Each one of us tries to raise a mensch. We work hard at it, modeling behavior and setting expectations. As parents we aim to hold our children accountable, analyze and discuss situations with them, role-play if we think it will help and make the most of any teachable moment. Character building is one of the toughest tasks we face as parents—even with lots of effort and making the most of all opportunities, we can only guide and teach them. We can’t always be next to them when the tough situations occur.
Part of my job involves meeting with each bar or bat mitzvah student to discuss their mitzvah project 6-18 months before the event. Recently, I had the honor of meeting with Max Goldenberg, the mensch that we all aspire to raise. As we were discussing the various tikkun olam and social action opportunities that would fulfill the Mitzvah Project requirement, Max shared something incredible with me.
Max attends a local public middle school. He noticed that there is one student who no one wanted to befriend—the “weird” child. Max decided that he would befriend this classmate. He sits with him at lunch, looks for him at recess and finds opportunities during the day to connect with him. In fact, not only does Max seek him out, he makes him turn around and removes the nasty yellow sticky notes on the child’s back that fellow students put there—“kick me,” “punch me,” etc. Not only is Max reaching out to the marginalized student, he is making a friend and taking a stand against bullying.
Max makes us proud. He represents the best of us and leads by example. It is a true tribute to his parents, family and community that he behaves this way in public, even when no one is watching. None of us have perfect kids, my kids are not angels.
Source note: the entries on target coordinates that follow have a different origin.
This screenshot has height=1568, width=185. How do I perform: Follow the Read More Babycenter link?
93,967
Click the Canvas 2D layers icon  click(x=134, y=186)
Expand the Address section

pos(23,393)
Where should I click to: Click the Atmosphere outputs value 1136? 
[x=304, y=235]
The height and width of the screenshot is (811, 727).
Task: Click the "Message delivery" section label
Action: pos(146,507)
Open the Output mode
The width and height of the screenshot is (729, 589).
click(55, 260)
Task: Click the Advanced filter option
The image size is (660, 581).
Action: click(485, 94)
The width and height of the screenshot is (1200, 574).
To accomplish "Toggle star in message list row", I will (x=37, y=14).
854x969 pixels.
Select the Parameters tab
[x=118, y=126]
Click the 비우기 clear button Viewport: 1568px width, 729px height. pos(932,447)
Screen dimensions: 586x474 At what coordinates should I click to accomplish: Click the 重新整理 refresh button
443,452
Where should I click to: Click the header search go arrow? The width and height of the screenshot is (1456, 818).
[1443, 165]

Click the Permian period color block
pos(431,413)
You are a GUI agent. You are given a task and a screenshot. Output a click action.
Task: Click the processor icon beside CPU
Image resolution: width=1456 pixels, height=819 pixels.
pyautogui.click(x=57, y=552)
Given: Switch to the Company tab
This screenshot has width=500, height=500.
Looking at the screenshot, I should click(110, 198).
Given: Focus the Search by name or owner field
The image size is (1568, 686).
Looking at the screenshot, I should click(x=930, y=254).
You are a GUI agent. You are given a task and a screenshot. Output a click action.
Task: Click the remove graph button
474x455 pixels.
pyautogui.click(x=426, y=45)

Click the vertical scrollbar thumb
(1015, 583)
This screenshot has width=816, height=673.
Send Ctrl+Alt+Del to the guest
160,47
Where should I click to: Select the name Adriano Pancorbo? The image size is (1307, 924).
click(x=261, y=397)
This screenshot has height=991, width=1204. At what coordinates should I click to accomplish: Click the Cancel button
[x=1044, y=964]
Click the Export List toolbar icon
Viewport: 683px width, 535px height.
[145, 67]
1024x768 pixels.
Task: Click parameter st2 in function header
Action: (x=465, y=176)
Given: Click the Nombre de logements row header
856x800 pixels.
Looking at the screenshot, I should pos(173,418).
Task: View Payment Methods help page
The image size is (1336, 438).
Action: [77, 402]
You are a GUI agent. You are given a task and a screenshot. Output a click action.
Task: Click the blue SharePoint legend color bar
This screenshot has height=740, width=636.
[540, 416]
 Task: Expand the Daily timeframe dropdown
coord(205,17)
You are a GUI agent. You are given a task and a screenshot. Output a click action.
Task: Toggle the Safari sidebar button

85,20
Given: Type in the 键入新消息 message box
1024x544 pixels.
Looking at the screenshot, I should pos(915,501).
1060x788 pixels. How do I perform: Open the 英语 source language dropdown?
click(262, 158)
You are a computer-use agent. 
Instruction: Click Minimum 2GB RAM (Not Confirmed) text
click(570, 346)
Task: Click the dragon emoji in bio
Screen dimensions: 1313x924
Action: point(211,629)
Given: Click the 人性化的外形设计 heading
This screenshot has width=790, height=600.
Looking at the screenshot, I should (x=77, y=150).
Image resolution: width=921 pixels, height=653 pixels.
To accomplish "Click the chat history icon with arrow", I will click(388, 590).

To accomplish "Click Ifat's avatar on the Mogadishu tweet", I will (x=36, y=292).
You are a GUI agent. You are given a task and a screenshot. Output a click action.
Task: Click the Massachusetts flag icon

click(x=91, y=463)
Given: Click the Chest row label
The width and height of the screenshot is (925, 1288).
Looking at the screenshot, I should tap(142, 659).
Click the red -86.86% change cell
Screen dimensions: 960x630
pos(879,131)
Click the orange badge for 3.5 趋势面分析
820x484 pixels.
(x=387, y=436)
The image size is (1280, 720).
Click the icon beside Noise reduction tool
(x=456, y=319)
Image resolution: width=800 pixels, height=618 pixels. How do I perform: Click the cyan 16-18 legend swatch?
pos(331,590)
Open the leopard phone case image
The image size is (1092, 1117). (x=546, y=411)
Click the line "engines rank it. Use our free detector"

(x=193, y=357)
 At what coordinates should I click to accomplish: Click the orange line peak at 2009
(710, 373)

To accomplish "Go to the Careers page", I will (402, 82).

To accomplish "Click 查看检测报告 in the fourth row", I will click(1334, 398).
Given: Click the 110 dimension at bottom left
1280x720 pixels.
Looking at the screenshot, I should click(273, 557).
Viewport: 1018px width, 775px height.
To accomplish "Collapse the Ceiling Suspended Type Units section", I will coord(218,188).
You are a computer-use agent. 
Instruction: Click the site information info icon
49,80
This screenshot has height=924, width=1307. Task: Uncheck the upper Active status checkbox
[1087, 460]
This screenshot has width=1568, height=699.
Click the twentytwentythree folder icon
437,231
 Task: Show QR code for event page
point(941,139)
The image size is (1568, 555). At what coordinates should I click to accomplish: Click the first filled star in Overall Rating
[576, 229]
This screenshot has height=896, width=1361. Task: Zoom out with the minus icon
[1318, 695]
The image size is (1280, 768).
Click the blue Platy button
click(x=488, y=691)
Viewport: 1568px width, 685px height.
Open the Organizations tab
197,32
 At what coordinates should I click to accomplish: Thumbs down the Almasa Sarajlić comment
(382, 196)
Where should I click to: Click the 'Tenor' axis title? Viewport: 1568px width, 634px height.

But we can aspire to raising menschen, we can hope to fill the world with Max’s and make it a better place, one Max at a time. _
Sue Penn is the mother of three, Director of Congregational Learning at University Synagogue, president of Jewish Reconstructionist Educators of North America and a member of the Jewish Educators Assembly.
How to Talk About Bullying
Parents, school staff and other caring adults have a role to play in preventing bullying. They can:
• Help kids understand bullying. Talk about what bullying is and how to stand up to it safely. Tell kids bullying is unacceptable. Make sure kids know how to get help.
• Keep the lines of communication open. Check in with kids often. Listen to them. Know their friends, ask about school, and understand their concerns.
• Encourage kids to do what they love. Special activities, interests, and hobbies can boost confidence, help kids make friends, and protect them from bullying behavior.
• Model how to treat others with kindness and respect.